**Task item:**
From the records below, copy every line that contains the word "bubble".

**Provided data:**
Start of Block
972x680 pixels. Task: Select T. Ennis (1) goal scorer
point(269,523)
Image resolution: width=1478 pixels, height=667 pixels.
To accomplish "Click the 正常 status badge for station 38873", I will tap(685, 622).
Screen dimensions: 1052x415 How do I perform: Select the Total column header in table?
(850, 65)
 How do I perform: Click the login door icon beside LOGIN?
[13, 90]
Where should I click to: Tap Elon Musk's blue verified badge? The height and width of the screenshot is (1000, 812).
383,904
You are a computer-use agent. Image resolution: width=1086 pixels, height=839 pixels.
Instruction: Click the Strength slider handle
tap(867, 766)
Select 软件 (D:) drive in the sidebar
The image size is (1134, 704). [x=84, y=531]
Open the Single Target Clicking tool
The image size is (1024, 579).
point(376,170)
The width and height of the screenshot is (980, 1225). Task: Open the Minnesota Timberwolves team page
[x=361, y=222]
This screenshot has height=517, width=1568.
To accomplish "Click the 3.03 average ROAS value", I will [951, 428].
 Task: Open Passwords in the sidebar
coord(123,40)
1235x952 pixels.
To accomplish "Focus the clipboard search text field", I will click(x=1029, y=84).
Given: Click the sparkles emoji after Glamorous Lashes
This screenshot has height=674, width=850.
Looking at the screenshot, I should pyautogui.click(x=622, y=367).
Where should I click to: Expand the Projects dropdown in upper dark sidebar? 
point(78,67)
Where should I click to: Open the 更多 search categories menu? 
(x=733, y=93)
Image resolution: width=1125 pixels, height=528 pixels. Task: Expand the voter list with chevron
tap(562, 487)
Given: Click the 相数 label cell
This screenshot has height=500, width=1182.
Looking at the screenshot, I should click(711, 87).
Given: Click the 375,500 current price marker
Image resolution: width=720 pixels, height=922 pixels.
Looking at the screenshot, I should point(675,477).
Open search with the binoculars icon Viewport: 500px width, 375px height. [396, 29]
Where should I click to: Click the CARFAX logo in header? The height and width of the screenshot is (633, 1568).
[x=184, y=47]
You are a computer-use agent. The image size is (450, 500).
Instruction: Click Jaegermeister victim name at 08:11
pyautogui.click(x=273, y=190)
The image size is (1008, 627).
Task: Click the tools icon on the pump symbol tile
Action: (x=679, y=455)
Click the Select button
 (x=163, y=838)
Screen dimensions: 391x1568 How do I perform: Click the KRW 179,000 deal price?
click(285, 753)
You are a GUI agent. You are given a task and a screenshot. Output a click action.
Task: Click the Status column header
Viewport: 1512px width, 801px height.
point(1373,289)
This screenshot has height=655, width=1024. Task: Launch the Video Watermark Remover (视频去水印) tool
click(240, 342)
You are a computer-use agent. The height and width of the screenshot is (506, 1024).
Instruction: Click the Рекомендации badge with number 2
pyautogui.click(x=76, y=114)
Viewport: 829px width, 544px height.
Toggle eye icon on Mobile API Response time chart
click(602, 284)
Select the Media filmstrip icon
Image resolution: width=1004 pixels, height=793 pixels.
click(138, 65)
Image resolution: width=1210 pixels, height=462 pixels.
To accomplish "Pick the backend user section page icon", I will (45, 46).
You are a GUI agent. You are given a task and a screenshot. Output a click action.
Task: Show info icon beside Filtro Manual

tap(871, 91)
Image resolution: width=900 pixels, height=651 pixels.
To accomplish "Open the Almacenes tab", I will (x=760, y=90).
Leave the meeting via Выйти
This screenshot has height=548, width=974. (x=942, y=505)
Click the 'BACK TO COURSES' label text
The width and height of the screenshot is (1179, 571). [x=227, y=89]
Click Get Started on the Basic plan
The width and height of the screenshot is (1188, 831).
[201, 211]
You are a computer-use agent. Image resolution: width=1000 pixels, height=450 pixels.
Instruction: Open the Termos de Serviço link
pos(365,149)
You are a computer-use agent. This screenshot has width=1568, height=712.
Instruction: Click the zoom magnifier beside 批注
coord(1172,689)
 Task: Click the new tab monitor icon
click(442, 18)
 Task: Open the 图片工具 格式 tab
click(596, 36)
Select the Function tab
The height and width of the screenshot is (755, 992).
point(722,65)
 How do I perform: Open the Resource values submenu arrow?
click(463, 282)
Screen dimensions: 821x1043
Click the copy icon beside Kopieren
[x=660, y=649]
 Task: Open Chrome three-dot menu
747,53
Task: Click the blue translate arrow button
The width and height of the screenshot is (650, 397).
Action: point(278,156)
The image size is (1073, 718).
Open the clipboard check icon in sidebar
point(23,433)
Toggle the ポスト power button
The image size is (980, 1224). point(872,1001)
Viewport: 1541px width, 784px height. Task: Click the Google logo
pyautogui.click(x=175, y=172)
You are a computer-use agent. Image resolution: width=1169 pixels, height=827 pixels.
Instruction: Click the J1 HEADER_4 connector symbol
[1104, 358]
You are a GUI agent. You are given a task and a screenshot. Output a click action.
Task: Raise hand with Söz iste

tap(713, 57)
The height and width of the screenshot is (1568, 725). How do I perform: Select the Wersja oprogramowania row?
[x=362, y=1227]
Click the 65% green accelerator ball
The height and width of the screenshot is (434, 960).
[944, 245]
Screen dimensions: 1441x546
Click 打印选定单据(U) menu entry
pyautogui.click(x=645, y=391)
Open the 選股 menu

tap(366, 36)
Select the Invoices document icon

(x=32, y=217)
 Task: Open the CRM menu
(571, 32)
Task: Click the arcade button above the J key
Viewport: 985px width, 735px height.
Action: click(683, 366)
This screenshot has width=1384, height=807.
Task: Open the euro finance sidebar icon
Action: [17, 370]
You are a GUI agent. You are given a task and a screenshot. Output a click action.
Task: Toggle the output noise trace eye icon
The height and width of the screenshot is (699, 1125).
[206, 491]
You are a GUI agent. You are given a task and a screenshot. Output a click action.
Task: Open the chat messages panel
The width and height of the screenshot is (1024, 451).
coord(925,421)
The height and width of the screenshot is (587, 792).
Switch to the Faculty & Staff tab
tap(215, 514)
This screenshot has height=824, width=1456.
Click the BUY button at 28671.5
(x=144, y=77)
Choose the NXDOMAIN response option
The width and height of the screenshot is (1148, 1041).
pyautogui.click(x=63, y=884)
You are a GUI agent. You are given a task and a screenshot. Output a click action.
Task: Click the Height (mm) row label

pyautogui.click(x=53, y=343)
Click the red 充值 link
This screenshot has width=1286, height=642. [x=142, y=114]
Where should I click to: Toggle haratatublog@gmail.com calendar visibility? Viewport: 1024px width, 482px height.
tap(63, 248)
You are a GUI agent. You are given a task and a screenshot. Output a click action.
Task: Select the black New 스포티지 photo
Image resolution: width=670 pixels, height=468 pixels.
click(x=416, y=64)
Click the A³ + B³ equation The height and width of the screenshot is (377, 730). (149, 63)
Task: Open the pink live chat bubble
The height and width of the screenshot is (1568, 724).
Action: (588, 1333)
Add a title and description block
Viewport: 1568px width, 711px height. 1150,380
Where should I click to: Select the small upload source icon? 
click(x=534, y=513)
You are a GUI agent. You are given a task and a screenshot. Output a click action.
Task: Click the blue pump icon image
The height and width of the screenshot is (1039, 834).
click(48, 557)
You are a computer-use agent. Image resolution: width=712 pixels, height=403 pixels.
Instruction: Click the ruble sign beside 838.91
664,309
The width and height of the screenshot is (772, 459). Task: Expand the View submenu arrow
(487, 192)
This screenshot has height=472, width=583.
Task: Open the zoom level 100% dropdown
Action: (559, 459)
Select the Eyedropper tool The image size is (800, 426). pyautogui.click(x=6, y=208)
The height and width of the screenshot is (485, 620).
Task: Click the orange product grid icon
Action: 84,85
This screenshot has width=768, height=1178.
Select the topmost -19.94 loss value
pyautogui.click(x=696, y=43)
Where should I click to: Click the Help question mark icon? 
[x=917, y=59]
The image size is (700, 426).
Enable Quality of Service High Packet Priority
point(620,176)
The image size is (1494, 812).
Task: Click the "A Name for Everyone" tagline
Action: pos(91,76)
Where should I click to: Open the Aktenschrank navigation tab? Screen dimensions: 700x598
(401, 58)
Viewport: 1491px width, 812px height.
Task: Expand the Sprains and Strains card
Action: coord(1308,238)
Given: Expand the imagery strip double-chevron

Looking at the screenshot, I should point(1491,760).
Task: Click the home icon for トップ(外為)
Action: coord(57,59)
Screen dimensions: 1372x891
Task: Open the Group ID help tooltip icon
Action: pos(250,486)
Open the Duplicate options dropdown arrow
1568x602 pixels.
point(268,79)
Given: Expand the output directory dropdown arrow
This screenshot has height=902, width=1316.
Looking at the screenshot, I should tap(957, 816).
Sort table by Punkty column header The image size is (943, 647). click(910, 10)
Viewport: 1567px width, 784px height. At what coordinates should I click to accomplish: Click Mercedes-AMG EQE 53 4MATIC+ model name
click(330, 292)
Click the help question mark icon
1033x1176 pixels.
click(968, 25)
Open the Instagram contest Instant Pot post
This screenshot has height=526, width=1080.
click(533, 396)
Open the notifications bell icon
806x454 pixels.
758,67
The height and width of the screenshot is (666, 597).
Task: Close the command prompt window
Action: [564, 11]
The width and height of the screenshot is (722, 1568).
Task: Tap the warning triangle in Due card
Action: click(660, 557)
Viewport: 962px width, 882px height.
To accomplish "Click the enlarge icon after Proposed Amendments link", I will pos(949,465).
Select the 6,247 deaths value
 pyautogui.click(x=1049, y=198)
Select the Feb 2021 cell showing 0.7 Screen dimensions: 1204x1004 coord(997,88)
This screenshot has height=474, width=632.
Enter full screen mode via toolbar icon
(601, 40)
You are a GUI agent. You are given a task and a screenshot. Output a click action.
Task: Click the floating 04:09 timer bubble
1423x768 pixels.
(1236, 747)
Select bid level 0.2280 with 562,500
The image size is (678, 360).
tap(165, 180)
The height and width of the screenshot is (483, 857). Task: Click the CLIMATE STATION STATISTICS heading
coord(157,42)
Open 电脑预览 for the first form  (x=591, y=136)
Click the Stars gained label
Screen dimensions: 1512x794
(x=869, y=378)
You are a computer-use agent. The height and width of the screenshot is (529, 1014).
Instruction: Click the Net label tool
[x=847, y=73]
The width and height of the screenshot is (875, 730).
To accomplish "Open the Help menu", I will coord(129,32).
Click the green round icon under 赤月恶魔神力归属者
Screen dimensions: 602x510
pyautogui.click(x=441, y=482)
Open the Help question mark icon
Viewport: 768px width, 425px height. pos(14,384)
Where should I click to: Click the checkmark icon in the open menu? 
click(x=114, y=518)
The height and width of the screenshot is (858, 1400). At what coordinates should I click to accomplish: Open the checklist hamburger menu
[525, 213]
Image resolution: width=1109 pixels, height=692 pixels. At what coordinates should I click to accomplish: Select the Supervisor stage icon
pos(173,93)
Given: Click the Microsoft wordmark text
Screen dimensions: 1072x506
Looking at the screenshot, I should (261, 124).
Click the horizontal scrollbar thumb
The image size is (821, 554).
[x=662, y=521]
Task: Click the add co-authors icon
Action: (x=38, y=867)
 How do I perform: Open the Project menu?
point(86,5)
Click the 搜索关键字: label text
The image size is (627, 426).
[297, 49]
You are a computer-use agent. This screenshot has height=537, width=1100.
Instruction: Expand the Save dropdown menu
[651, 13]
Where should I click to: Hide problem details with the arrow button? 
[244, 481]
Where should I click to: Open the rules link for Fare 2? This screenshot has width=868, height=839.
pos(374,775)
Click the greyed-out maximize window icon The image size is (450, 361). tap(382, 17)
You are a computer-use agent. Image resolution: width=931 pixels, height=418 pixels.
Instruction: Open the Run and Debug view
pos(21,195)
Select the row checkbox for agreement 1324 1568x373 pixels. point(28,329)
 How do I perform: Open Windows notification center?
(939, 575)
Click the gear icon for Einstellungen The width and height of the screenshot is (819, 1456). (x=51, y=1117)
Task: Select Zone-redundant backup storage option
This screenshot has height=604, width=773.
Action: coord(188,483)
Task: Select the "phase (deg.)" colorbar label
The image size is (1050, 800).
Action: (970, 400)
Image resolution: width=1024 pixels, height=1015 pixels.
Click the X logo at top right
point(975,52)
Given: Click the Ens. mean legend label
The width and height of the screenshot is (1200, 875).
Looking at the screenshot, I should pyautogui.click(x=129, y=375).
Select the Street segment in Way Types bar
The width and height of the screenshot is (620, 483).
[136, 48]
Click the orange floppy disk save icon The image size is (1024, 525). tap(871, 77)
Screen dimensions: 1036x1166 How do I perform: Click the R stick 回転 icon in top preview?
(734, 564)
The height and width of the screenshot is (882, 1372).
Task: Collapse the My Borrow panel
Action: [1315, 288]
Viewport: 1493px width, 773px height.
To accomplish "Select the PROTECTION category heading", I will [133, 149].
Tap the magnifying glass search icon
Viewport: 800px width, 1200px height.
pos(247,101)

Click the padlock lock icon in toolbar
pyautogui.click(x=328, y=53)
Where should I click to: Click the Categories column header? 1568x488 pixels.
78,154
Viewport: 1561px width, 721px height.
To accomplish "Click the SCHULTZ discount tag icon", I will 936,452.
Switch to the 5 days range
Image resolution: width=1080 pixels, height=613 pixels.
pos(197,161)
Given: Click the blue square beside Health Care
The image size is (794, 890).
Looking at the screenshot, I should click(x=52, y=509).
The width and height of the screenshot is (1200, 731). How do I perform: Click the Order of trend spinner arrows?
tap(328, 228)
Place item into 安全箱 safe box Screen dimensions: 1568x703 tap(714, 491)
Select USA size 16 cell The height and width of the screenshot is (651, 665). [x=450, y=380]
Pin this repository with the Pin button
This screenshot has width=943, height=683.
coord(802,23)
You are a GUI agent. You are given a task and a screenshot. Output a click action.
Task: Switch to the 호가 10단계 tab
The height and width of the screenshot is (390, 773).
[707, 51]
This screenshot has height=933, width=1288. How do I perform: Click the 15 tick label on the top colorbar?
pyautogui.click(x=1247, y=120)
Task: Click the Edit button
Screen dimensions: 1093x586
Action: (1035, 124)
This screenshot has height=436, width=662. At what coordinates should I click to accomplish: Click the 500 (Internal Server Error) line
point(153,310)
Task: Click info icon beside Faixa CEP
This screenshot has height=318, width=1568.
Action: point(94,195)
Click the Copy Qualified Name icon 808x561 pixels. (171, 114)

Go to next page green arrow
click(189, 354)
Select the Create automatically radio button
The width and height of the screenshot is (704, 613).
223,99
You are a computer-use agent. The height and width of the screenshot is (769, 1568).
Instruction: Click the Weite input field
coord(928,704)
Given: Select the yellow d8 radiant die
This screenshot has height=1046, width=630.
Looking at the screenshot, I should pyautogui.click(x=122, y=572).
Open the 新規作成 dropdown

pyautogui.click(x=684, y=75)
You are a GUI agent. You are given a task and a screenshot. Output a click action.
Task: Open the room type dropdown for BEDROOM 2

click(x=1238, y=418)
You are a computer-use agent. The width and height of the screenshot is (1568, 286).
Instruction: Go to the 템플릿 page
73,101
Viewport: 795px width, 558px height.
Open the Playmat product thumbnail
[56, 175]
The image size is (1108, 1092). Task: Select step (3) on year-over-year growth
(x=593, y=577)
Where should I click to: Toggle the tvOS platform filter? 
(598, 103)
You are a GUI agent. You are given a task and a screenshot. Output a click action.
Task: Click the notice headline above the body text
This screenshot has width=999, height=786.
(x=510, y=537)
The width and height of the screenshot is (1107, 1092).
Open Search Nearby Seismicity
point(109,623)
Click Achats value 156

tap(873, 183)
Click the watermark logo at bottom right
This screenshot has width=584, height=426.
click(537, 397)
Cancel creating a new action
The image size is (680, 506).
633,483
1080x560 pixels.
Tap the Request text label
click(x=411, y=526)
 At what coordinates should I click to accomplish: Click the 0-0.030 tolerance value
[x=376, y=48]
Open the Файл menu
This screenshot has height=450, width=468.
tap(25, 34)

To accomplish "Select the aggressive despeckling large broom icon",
End of Block
**Expected output:**
Task: Open the pink live chat bubble
Task: Click the floating 04:09 timer bubble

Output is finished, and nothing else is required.